НЕКРОЛОГ

 


Журнал московской патриархии. Официальная хроника.

1993 г., № 3

 

 

 

Священник Владимир Сидоров

 

С четырех сторон глухая бездна.
        Я назад не в силах повернуть,
        Будто кто-то волею железной
        Мой безбрежный направляет путь..

 

Эти строки принадлежат священнику и поэту Владимиру Сидорову, скончавшемуся 27 января 1993 года у престола Божиего. В этот день – день памяти святой равноапостольной Нины, отец Владимир вышел принять исповедь у желающих причаститься. Уже оставалось всего несколько человек, когда священник, внезапно прервав исповедь, ушел в алтарь. Он умер, стоя у престола и глядя на образ Спасителя.

 

Надо верить и ждать хоть  до смертного часа:
        Смолкнет сердце, и выпадет книга   из рук,
        И расплещется свет ослепительный  Спаса,
        И не будет ошибок, не будет разлук!

 

Эти стихи, задолго до того, как стать священником, написал Владимир Ев­геньевич Сидоров – поэт, которого хорошо знали в Москве.

Он родился 31 марта 1948 года в ти­хом городке на Волге.

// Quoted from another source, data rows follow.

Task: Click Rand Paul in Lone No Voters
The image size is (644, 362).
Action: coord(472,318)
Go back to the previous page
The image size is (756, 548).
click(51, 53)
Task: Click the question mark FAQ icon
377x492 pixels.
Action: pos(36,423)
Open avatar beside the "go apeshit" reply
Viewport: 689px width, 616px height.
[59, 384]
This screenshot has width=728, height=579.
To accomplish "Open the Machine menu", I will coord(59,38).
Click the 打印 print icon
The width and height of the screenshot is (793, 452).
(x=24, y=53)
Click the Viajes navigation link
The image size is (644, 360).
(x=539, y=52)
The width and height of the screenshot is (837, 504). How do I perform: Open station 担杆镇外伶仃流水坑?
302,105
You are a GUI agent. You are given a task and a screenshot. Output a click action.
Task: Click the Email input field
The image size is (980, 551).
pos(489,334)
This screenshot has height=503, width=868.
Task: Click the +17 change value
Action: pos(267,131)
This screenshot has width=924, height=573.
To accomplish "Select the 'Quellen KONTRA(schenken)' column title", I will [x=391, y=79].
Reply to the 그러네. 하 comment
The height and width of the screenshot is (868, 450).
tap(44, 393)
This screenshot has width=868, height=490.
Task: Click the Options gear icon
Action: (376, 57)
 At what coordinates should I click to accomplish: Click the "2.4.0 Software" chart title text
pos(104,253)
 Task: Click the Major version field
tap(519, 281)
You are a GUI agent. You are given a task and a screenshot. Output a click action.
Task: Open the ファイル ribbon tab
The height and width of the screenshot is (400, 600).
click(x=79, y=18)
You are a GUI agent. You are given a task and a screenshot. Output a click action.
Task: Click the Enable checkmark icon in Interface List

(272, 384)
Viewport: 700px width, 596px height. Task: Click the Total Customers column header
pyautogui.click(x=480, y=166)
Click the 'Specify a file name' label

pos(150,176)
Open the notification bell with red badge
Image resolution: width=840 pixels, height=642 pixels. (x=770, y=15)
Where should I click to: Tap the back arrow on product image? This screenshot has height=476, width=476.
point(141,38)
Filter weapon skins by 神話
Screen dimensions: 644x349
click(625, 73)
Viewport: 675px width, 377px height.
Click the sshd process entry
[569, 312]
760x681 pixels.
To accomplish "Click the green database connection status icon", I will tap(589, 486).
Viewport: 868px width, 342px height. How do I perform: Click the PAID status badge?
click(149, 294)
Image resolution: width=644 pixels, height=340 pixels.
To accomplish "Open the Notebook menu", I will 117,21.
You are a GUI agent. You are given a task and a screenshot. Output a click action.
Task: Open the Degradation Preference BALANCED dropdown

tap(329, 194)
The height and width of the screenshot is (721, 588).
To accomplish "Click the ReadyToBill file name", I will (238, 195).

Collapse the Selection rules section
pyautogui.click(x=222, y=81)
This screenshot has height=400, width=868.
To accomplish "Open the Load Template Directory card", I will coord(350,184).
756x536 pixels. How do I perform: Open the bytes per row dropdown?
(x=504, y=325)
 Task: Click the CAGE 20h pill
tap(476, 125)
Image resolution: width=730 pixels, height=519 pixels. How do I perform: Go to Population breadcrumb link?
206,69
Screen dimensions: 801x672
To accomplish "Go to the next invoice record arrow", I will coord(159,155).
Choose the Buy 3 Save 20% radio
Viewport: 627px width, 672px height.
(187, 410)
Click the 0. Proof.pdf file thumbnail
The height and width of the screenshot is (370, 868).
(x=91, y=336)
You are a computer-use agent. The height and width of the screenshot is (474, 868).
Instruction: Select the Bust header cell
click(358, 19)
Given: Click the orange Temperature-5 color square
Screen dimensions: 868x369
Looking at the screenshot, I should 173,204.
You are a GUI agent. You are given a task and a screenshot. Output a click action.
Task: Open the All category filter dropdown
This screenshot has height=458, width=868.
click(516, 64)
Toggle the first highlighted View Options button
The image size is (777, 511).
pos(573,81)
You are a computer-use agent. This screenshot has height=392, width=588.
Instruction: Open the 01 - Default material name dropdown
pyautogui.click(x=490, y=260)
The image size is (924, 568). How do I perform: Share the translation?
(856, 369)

Волжская ширь, воспитание в семье, хранящей национальные традиции, формирова­ли будущего поэта и священнослужи­теля. Ему было близко творчество Н. Некрасова. «О Волга, колыбель моя, любил ли кто тебя, как я»,– он часто повторял эти слова, хотя боль­шую часть своей жизни прожил в Москве. На Волге были его корни. Здесь священствовали и были ре­прессированы в 20–30 годы его дед и другие родственники. Два его праде­да были священниками в Самарской губернии. Эта православная закваска всегда проявлялась во Владимире, хотя детство и молодость его прошли вне церковной ограды, крещен он был лишь в возрасте 27 лет.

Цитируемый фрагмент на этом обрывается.